Traktionsverlust? Fehlanzeige!

Als im Laufe des Morgens die Straßen abtrocknen und die Michelin-Pilot-Sport-4-Bereifung warm gefahren ist, entpuppt sich ein ganz anderes GLC-Gesicht. Eines, das über unendlich viel Traktion verfügt. Auf gerader Strecke kann das Neungang-Speedshift-Sportgetriebe mit nasser Anfahrkupplung gar nicht schnell genug schalten und in Kurven tragen die breitere E-63-Hinterachse, die stark überarbeitete Vierlenker-Achse vorne und ein elektronisches Hinterachs-Sperrdifferenzial (in der normalen GLC-63-Variante ist es mechanisch) dazu bei, dass wir das Wörtchen Schlupf getrost vergessen können. Und zwar, obwohl ich gerade hinter dem Steuer eines über zwei Tonnen schweren Fahrzeugs sitze.

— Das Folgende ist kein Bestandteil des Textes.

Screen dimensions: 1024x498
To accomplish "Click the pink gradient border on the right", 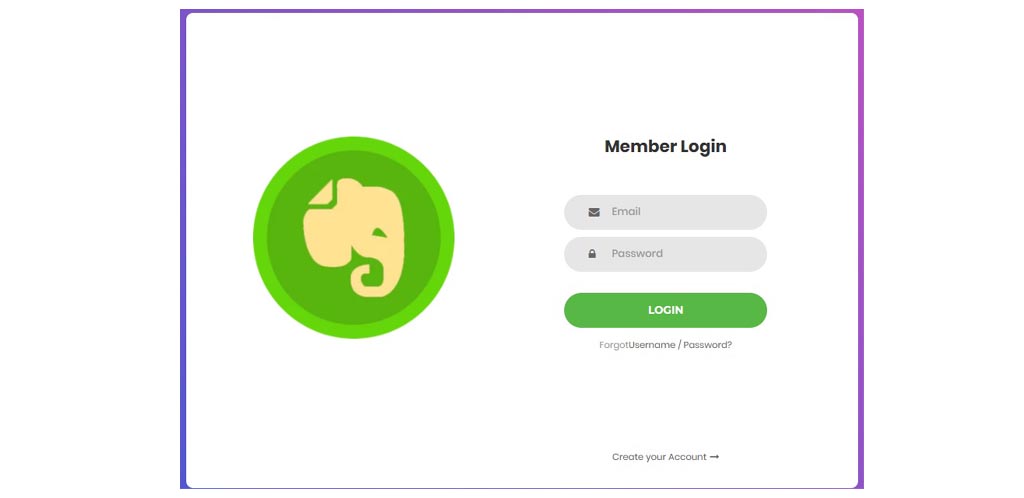I will tap(861, 250).

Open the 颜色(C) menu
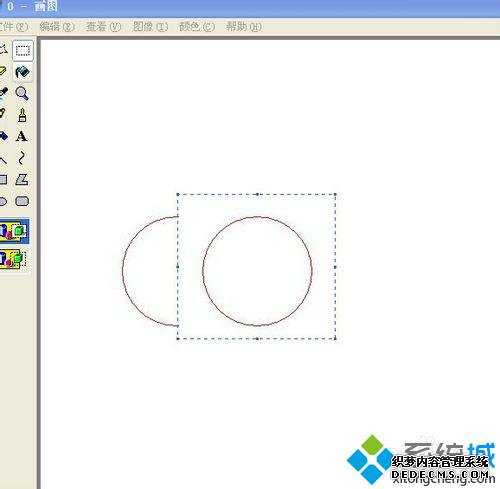[197, 26]
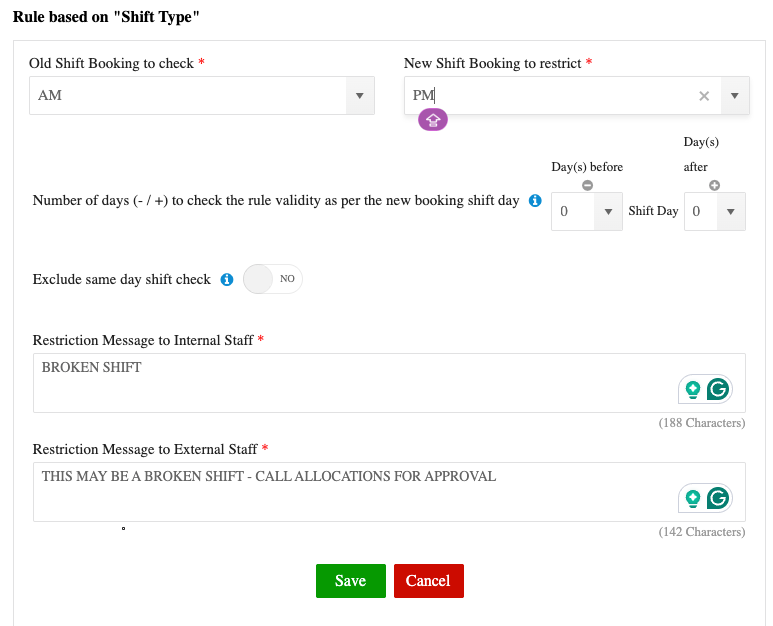This screenshot has width=773, height=626.
Task: Click the minus icon above Day(s) before
Action: tap(587, 185)
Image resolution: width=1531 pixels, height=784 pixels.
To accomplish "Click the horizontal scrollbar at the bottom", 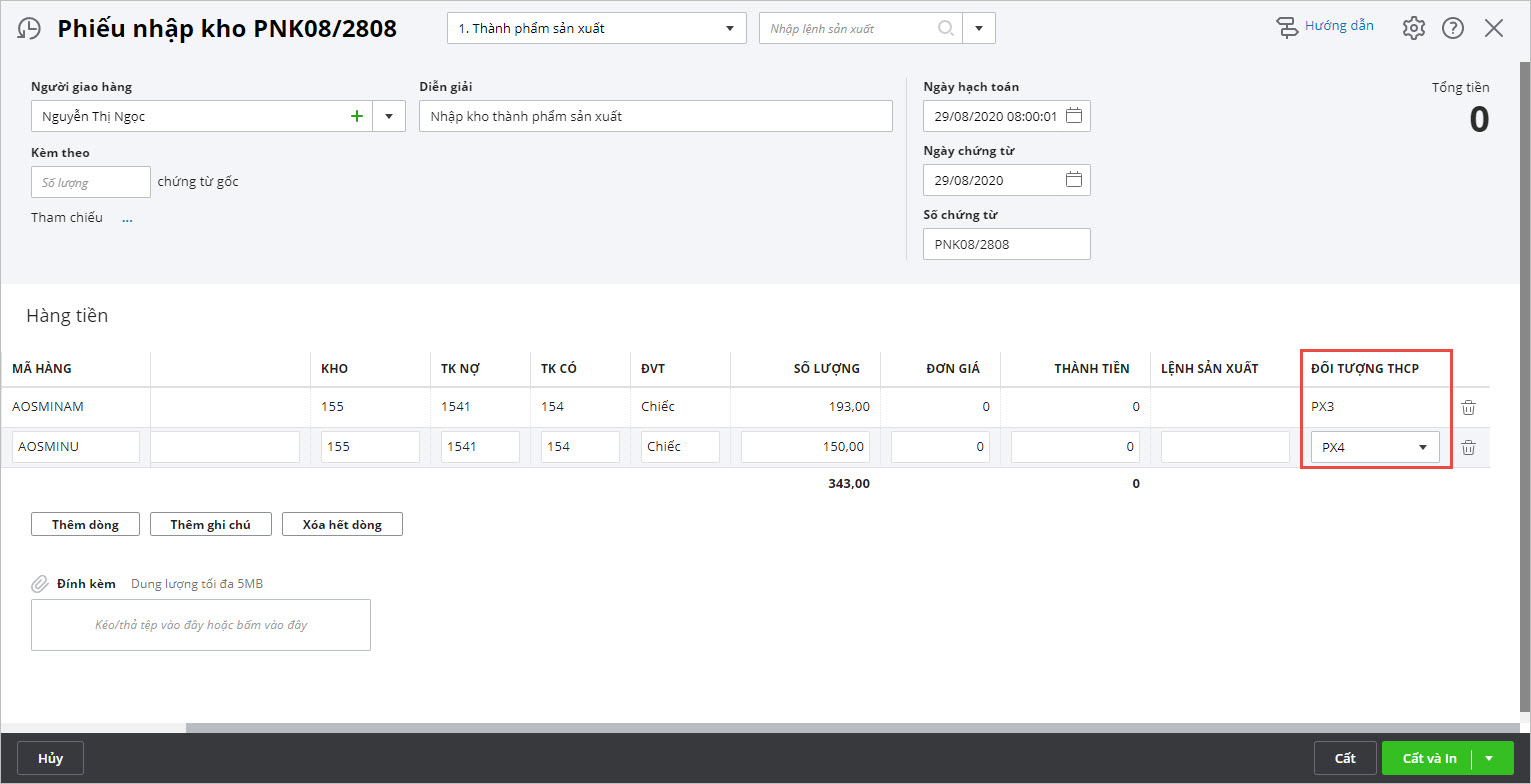I will pos(850,727).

Komfort ist schwer zu finden ...

Mein einziger Kritikpunkt: Obwohl alle Hardware-Parameter über vier beziehungsweise fünf Fahrprogramme beeinflussbar sind, ist die Spreizung der serienmäßigen Dreikammer-Luftfederung eher gering. Der sonst so kommode Mercedes-Komfort wurde in der AMG-Schmiede erfolgreich abtrainiert und so ist es fast egal, ob Sie nun in "Comfort", "Sport", "Sport+", "Individual" oder "Race" (der fünfte Modus ist dem S vorbehalten) unterwegs sind. Gedämpft wird hart, härter und am härtesten. Im Zuge dessen könnte ich zwar keine starken Wankbewegungen des Wagens negativ ankreiden, eine längere Strecke auf der Autobahn könnte aber zu einer Rückenprobe aufs Exempel werden.

Fahrdynamik und Preise im Vergleich

Und die Konkurrenz? Fahrdynamisch kann der Macan dem GLC in fast jedem Fall das Wasser reichen. In der Querness- und in der Sound-Disziplin gibt es geringe Abzüge. Im X3 geht es zwar auch spaßig zu, aber doch noch komfortabler. Genauso verhält es sich mit dem deutlich weicher abgestimmten F-Pace. Sowohl beim BMW als auch beim Jaguar dürfte es sich also lohnen, auf eine vollwertige M-Version oder eine SVR-Variante zu warten. Wie sich der Stelvio Quadrifoglio gegenüber dem Über-GLC schlagen wird, bleibt abzuwarten. Wenn Alfa Romeo aber nur ein Fünkchen der Giulia-Verrücktheit in das SUV übertragen konnte, dürfte es zu einem Kopf-an-Kopf-Rennen kommen. 89.000 Euro verlangen die Italiener übrigens für den Top-Stelvio und liegen damit schon einmal relativ gleich auf mit dem Mercedes-AMG. Der GLC 63 kostet 82.705 Euro, die S-Version 91.511 Euro und der Coupé-Aufschlag beträgt jeweils 3.630 Euro.